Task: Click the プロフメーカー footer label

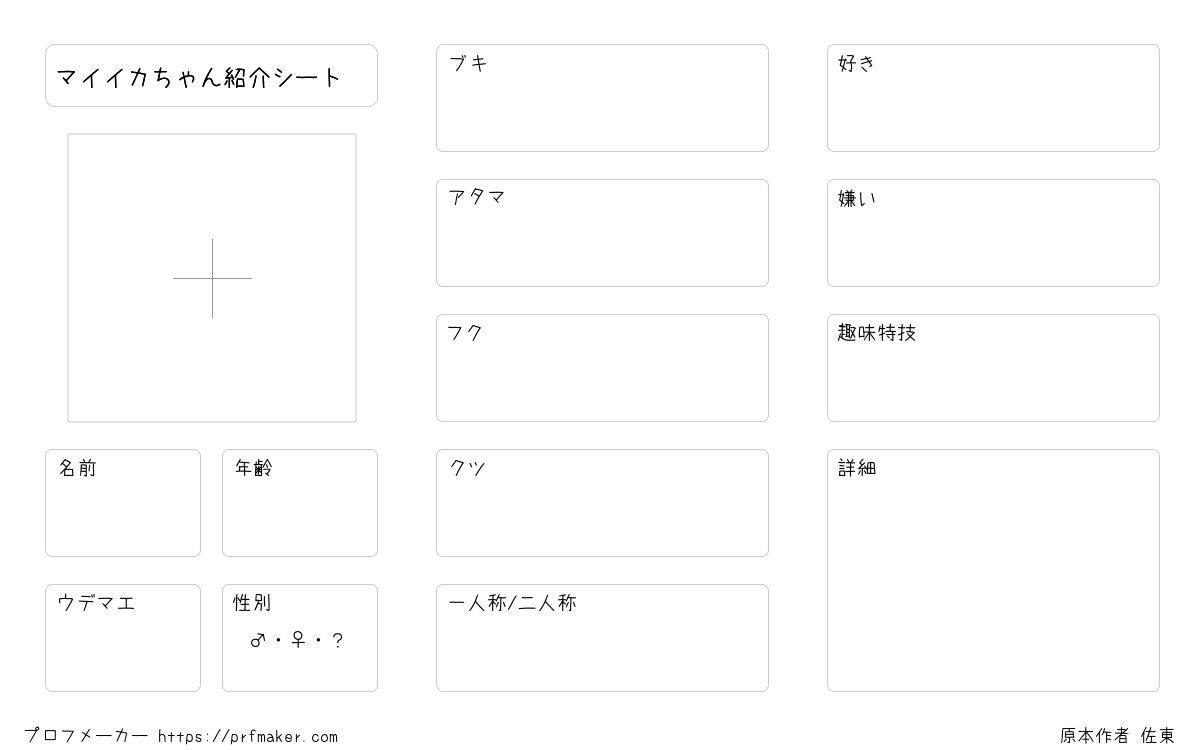Action: tap(86, 736)
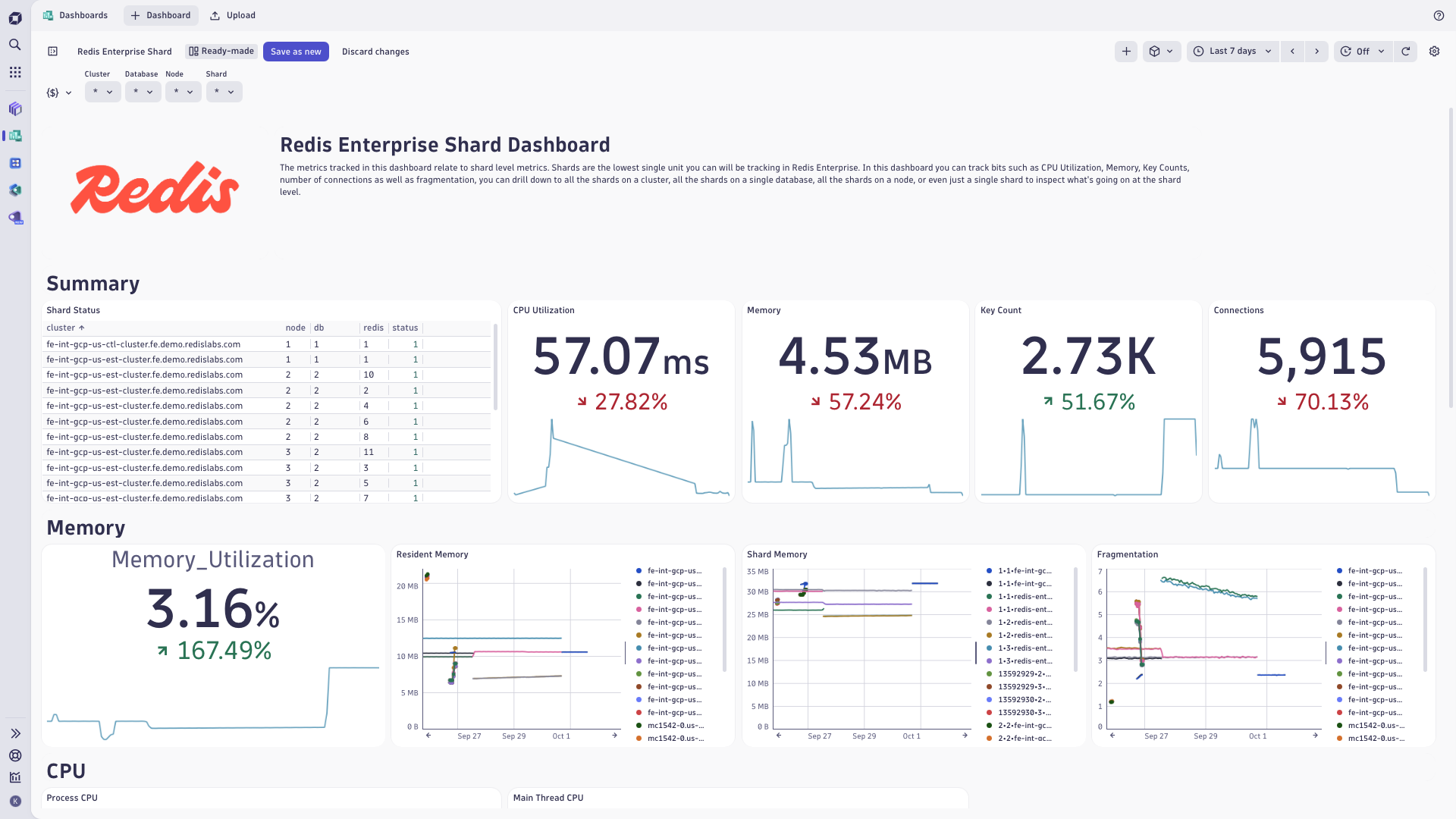Viewport: 1456px width, 819px height.
Task: Click the Upload menu item
Action: tap(233, 15)
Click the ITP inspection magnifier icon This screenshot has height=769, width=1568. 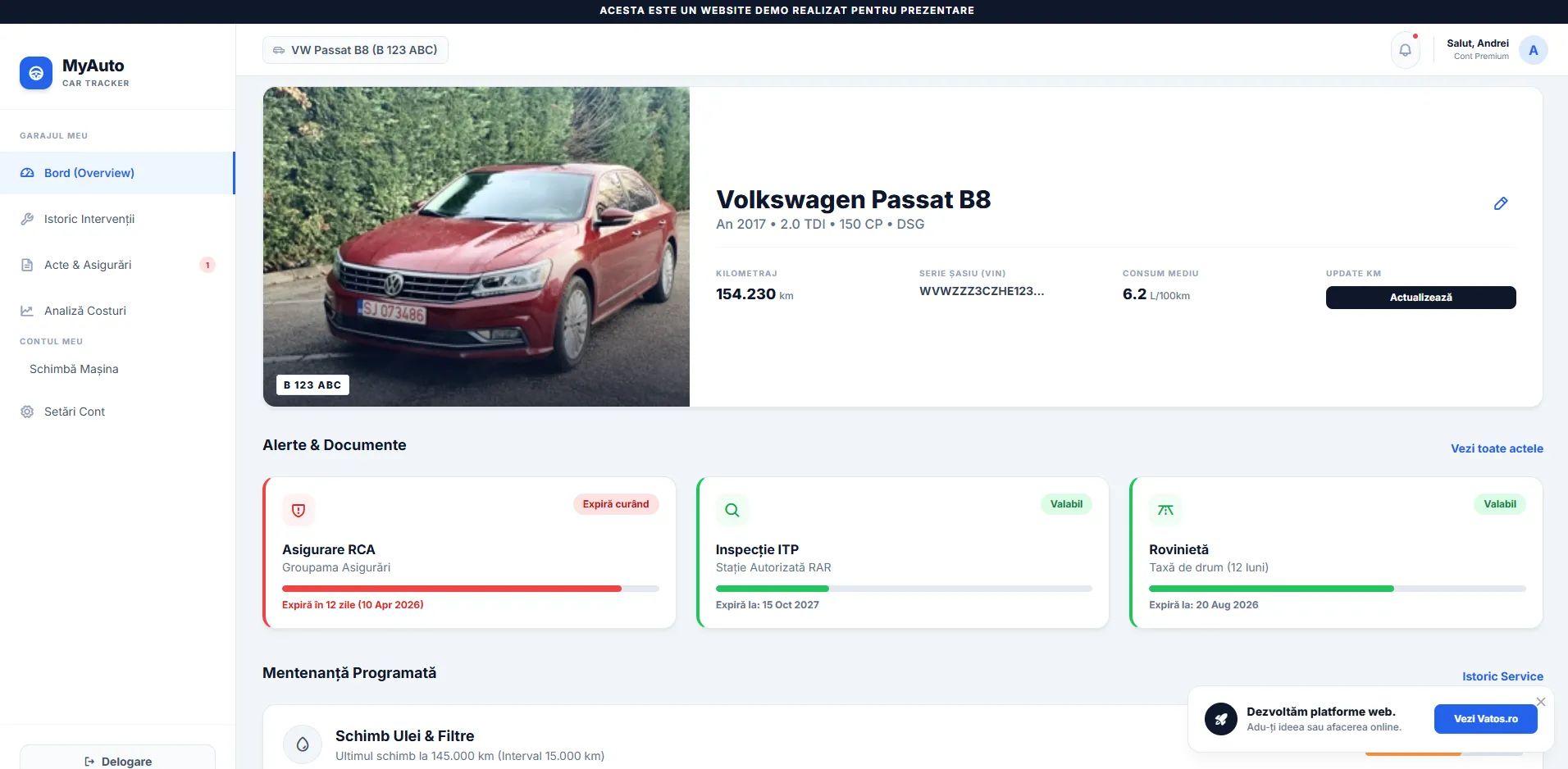coord(732,510)
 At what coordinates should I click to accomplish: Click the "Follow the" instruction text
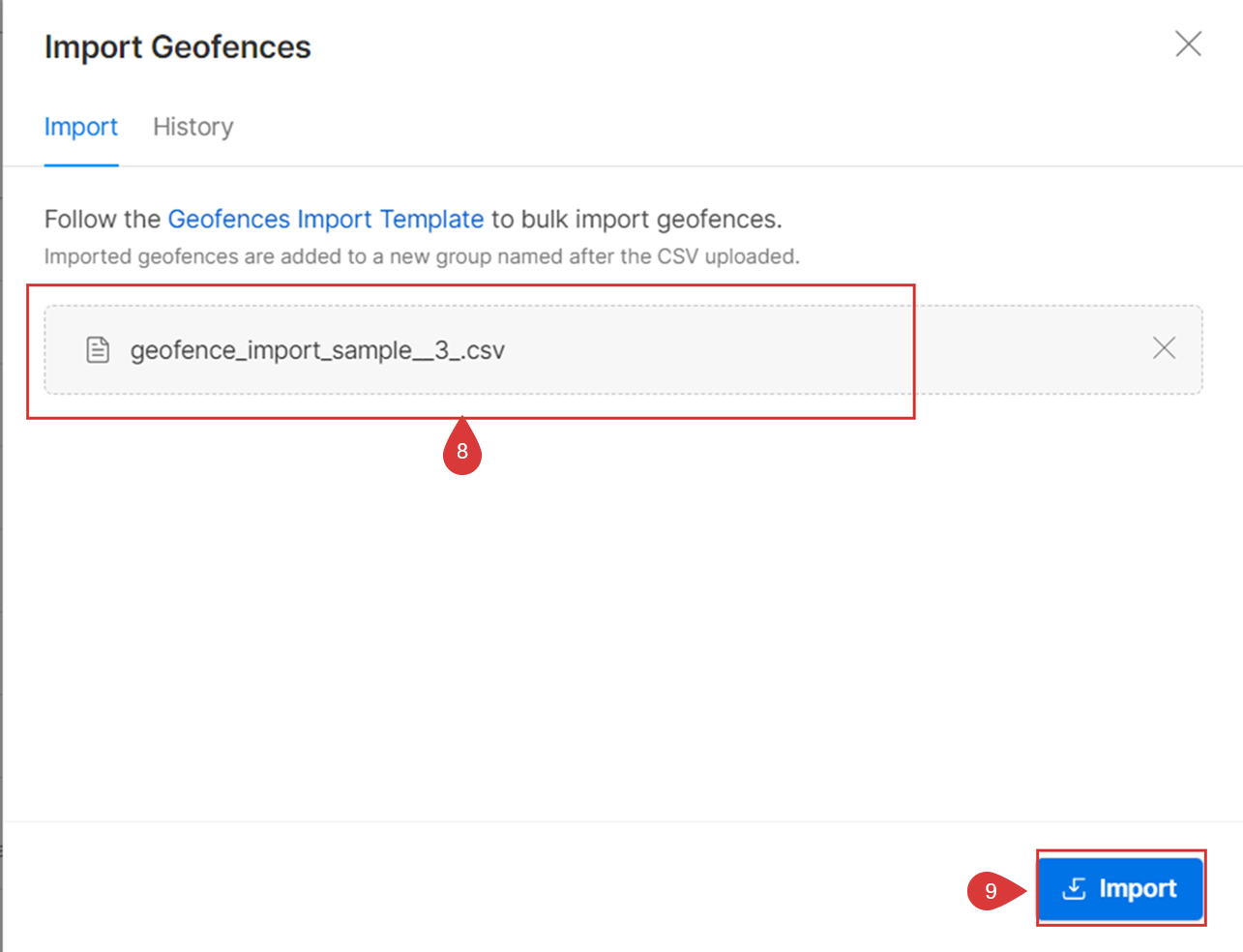point(103,220)
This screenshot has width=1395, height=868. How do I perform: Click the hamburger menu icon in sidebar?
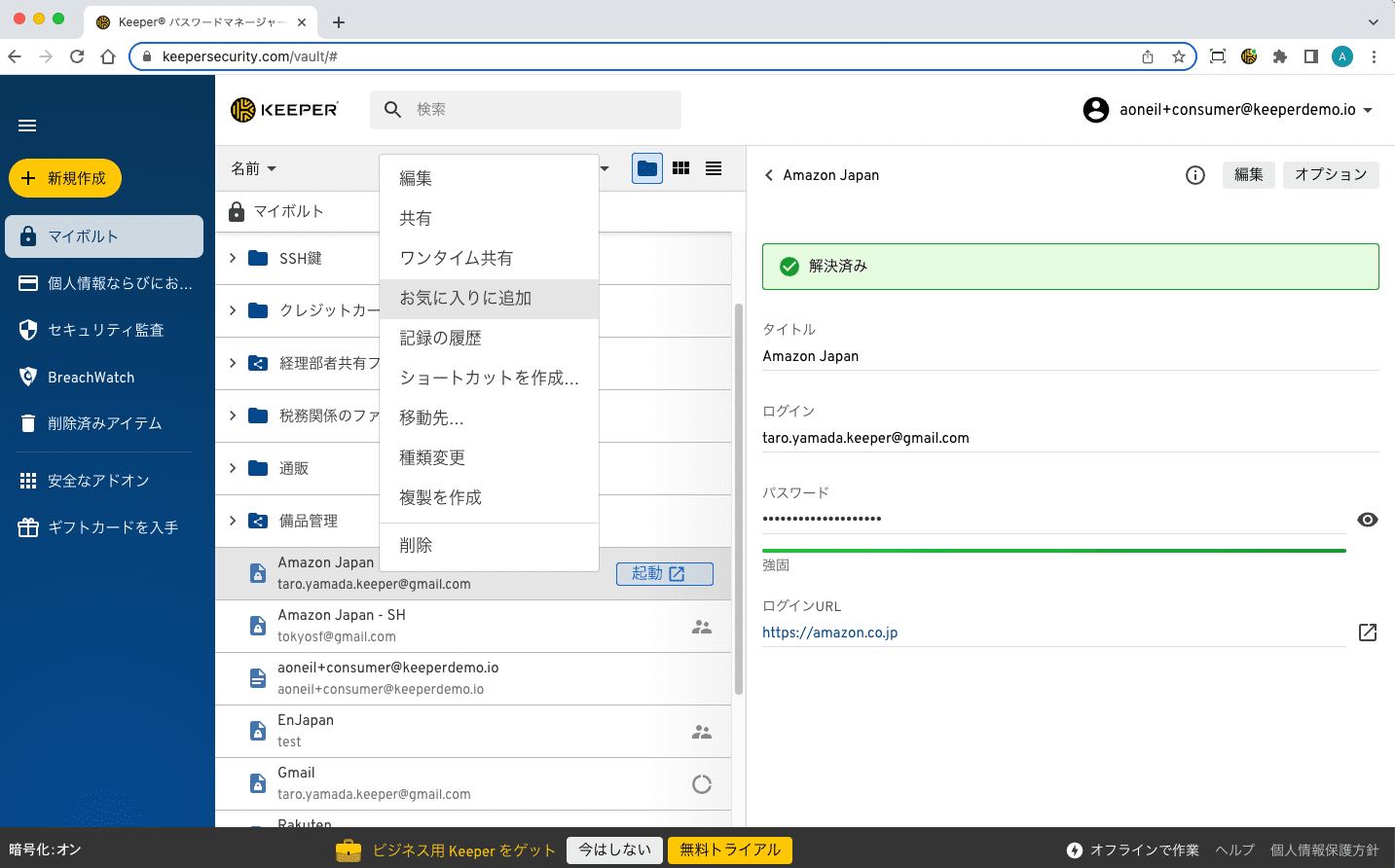[27, 126]
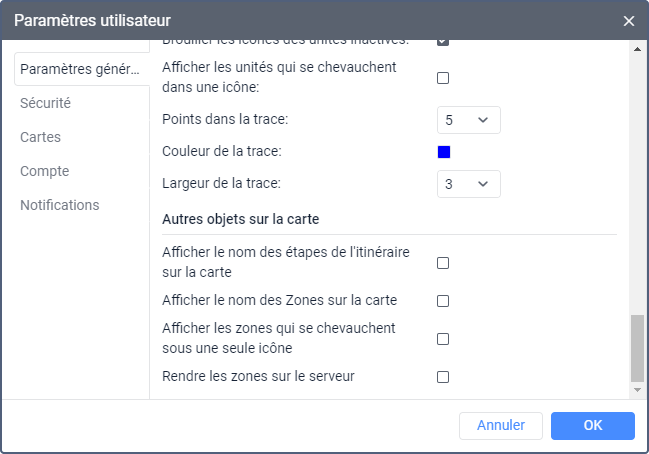Uncheck the blur inactive unit icons checkbox
Screen dimensions: 649x454
[443, 42]
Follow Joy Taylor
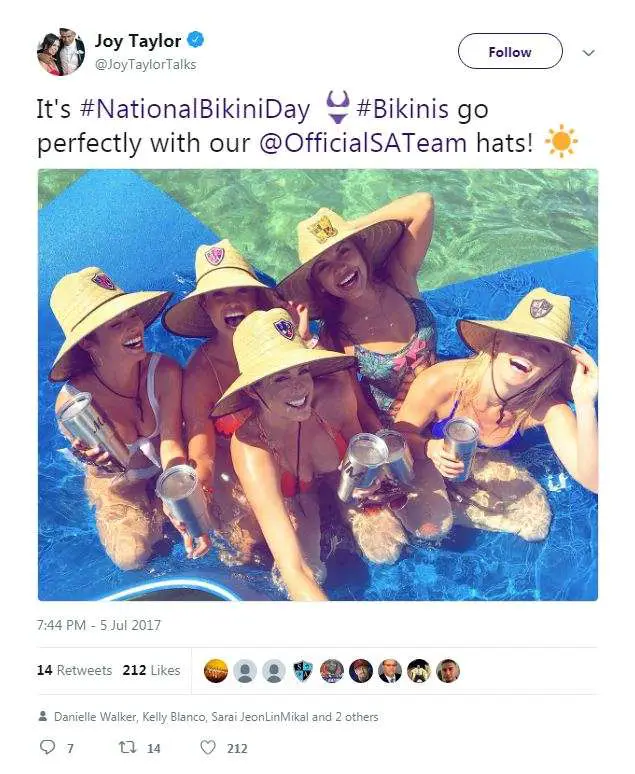The image size is (635, 774). (510, 51)
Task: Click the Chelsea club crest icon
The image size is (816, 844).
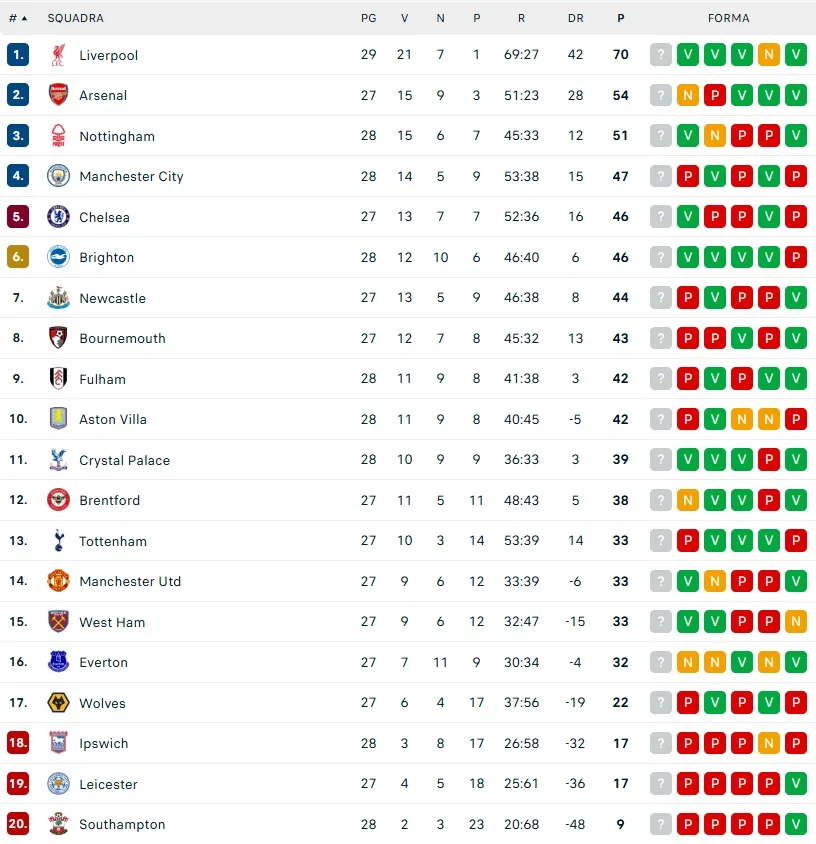Action: [x=58, y=217]
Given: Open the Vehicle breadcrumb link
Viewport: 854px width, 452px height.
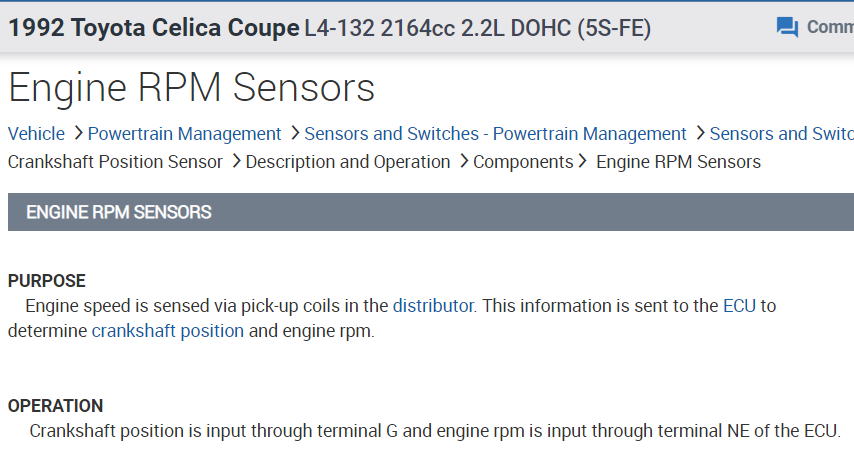Looking at the screenshot, I should pos(36,134).
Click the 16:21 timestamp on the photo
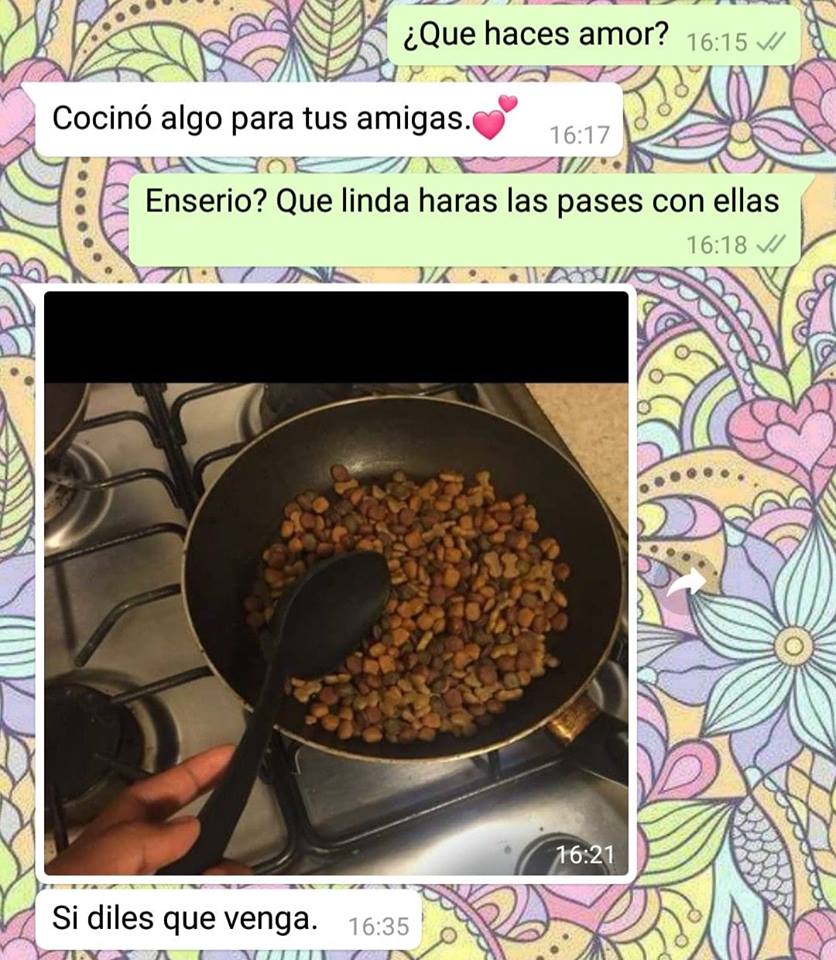Screen dimensions: 836x960 pos(584,854)
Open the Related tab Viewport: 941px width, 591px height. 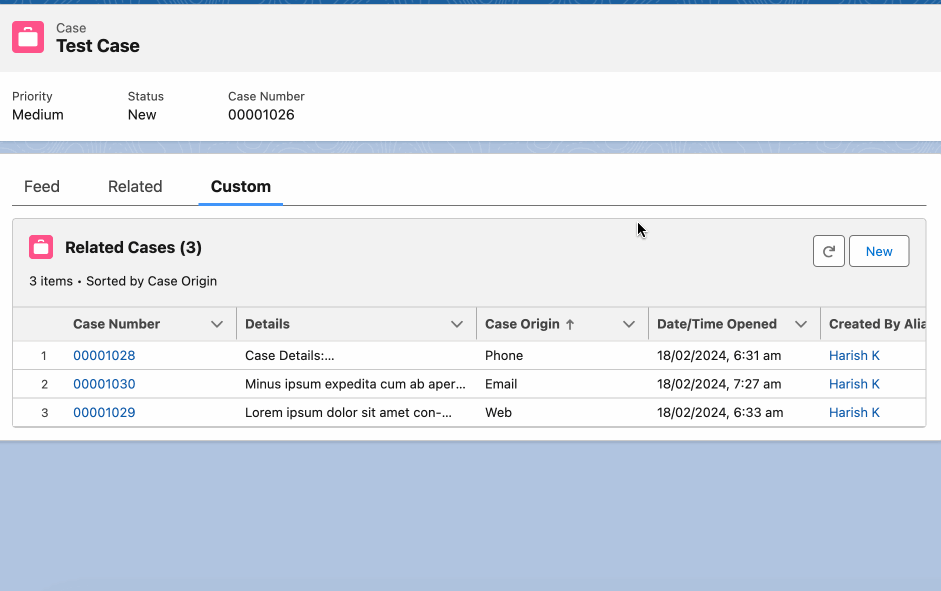pyautogui.click(x=135, y=187)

-*-

Rewrite the listing from the line containing "This screenshot has width=1395, height=868." through the line containing "The image size is (635, 774). (510, 51)" as a JSON list of strings, one string per line, with blank lines and pictures left out.

- WRITTEN SOLUTION
[
  "This screenshot has width=1395, height=868. How do I perform: Click the hamburger menu icon in sidebar?",
  "[27, 126]",
  "Uncheck the blur inactive unit icons checkbox",
  "Screen dimensions: 649x454",
  "[443, 42]",
  "Follow Joy Taylor",
  "The image size is (635, 774). (510, 51)"
]